***** The data
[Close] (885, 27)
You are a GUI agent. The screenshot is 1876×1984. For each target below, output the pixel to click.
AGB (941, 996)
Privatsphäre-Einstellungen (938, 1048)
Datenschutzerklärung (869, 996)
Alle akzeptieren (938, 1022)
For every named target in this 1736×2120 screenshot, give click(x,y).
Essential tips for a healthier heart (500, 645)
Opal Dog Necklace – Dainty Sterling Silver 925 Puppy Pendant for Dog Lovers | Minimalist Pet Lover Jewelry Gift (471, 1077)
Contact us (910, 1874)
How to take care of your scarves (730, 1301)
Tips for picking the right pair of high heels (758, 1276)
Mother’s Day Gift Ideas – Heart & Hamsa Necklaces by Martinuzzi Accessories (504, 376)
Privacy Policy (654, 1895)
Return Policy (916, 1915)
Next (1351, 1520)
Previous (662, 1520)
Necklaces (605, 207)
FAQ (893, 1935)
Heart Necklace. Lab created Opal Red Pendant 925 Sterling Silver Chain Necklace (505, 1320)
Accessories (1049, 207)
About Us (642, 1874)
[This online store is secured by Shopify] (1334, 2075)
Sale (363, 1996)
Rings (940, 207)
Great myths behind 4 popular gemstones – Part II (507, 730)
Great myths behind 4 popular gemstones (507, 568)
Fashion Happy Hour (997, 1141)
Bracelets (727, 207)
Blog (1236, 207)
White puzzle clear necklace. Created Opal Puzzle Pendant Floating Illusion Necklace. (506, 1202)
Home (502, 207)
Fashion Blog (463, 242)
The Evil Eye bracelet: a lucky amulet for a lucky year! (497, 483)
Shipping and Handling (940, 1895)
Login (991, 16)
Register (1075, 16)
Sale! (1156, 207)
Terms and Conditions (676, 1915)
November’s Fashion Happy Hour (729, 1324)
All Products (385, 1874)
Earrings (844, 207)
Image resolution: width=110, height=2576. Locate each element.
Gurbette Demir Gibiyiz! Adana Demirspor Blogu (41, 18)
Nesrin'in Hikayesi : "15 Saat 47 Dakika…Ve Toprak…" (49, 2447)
**********
Work order: Would you please copy the lines above, from the one holding "All Products (385, 1874)" through the last, and nothing else?

Exercise response:
All Products (385, 1874)
Earrings (844, 207)
Image resolution: width=110, height=2576. Locate each element.
Gurbette Demir Gibiyiz! Adana Demirspor Blogu (41, 18)
Nesrin'in Hikayesi : "15 Saat 47 Dakika…Ve Toprak…" (49, 2447)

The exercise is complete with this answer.